Work to do:
Copy out, unchanged, the lines of the records starting at the line containing "Přihlásit se (536, 33)" and ending at the line containing "Práce v Drbně (528, 566)", including both of those lines.

— begin Provided data —

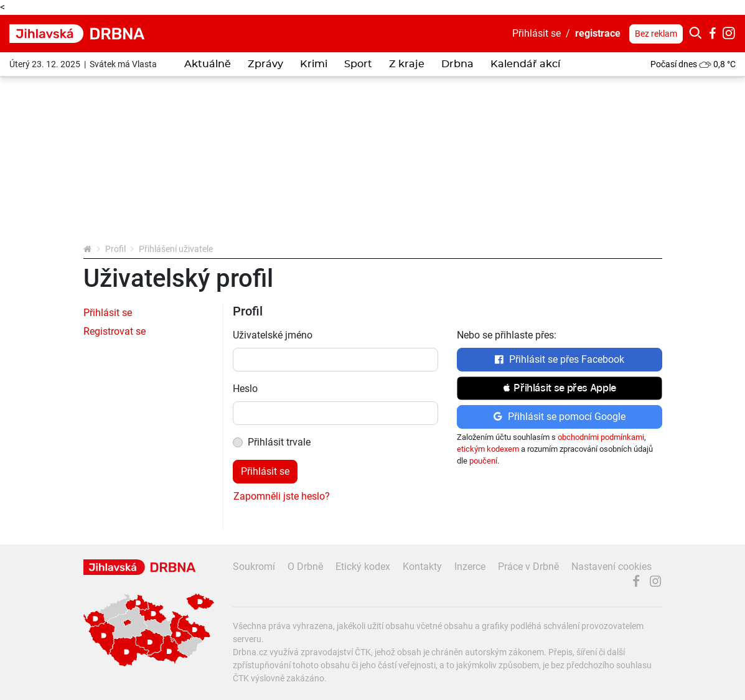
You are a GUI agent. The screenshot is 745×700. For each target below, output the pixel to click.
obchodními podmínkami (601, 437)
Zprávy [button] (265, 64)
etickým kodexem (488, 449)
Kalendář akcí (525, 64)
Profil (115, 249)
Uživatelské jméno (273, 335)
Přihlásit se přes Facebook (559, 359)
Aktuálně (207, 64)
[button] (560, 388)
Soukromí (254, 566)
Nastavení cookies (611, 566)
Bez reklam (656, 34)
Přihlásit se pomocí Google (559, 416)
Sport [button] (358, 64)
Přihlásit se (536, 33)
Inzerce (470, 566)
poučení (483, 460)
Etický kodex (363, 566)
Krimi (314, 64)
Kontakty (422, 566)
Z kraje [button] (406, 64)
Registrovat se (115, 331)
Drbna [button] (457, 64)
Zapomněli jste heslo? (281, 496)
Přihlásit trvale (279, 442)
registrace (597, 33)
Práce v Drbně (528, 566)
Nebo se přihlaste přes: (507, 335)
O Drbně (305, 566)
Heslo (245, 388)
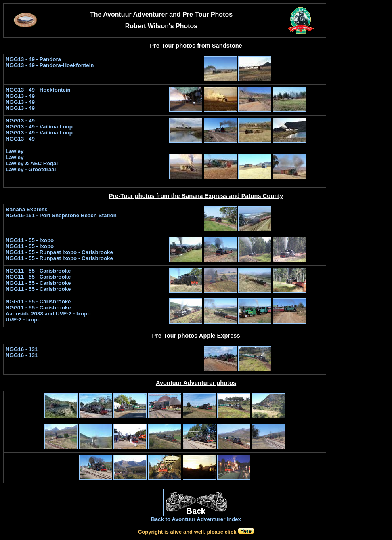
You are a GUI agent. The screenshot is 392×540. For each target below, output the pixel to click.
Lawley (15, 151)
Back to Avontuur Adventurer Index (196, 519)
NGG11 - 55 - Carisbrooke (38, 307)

— end Provided data —
— begin Provided data —

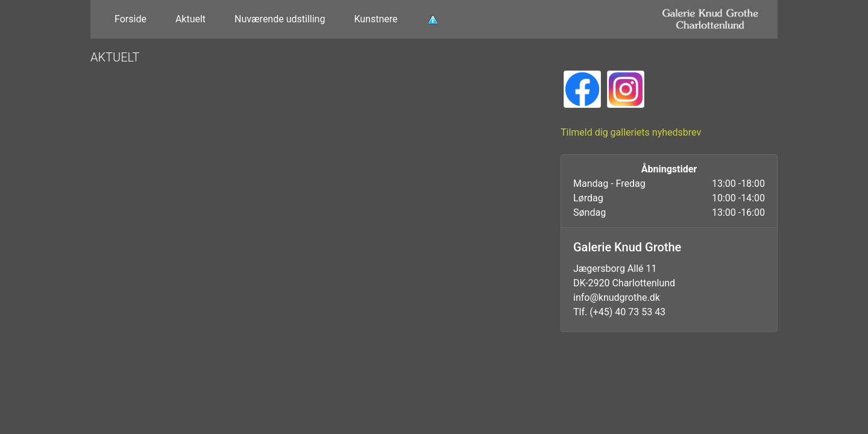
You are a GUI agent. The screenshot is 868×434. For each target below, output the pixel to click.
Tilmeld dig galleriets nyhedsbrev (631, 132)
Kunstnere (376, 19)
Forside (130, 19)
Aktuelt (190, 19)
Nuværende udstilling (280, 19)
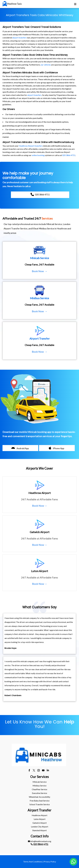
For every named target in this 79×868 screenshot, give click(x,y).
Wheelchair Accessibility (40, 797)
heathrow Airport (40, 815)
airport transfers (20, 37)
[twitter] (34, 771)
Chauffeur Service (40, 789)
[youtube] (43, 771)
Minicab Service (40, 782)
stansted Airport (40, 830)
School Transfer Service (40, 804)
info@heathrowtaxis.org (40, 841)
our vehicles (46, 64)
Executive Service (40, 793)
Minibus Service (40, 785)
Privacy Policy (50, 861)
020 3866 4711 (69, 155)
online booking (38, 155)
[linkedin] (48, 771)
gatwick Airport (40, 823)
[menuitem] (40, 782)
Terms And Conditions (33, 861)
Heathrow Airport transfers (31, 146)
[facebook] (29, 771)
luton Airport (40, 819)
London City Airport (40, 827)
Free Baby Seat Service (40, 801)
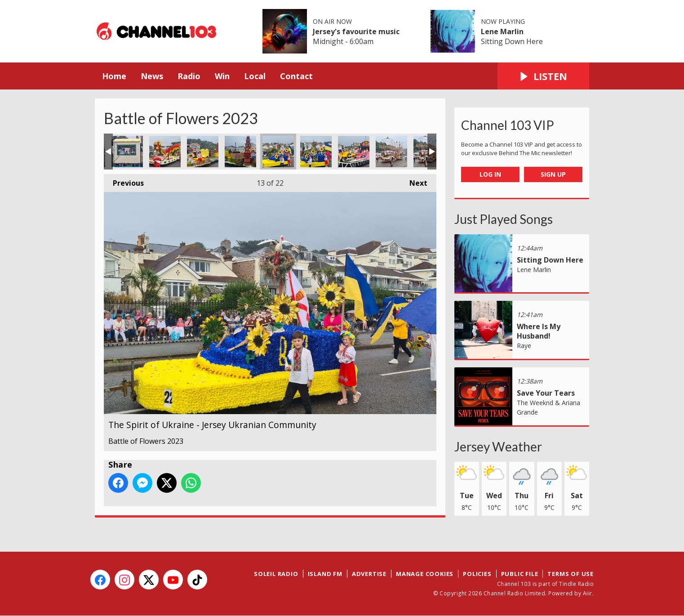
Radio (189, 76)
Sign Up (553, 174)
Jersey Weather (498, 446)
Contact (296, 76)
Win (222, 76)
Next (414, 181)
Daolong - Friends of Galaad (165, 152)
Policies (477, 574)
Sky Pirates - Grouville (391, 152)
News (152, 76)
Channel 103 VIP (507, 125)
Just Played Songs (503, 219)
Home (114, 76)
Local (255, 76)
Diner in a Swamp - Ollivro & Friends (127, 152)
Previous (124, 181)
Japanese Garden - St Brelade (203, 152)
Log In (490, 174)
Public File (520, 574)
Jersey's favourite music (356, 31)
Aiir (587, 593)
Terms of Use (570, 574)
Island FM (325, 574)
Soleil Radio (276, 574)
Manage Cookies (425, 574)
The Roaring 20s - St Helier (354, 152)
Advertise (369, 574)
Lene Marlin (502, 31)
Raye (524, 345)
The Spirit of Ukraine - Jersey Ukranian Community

— end Provided data —
— begin Provided data —

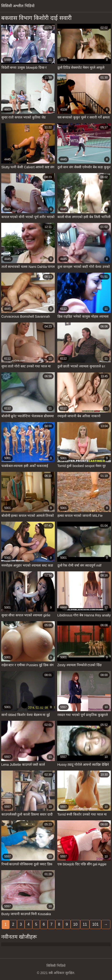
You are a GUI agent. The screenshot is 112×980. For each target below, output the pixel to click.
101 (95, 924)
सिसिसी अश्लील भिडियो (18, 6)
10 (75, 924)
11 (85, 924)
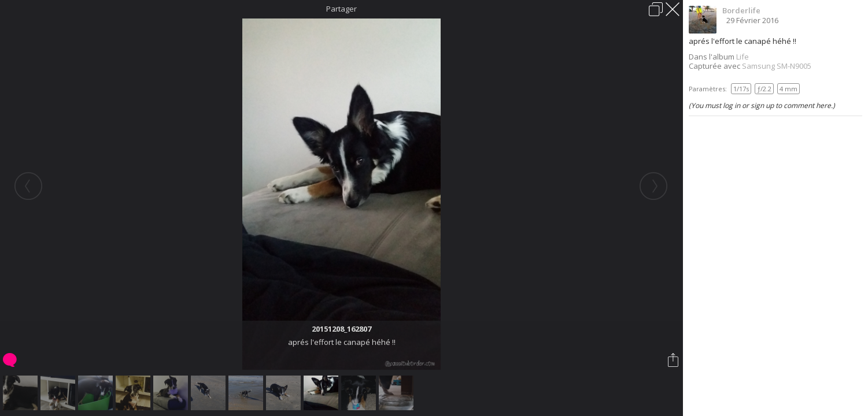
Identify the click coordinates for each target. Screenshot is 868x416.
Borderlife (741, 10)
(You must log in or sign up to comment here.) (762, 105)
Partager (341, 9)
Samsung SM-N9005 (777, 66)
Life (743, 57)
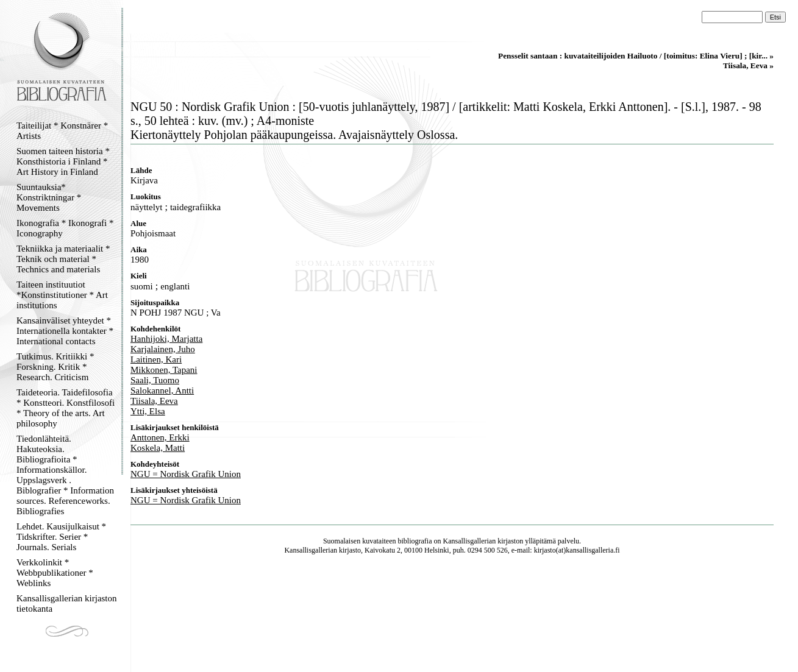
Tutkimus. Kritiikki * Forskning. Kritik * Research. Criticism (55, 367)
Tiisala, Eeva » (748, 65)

— end Provided data —

Written response:
Přihlásit se (536, 33)
Inzerce (470, 566)
poučení (483, 460)
Etický kodex (363, 566)
Krimi (314, 64)
Kontakty (422, 566)
Z kraje [button] (406, 64)
Registrovat se (115, 331)
Drbna [button] (457, 64)
Zapomněli jste heslo? (281, 496)
Přihlásit trvale (279, 442)
registrace (597, 33)
Práce v Drbně (528, 566)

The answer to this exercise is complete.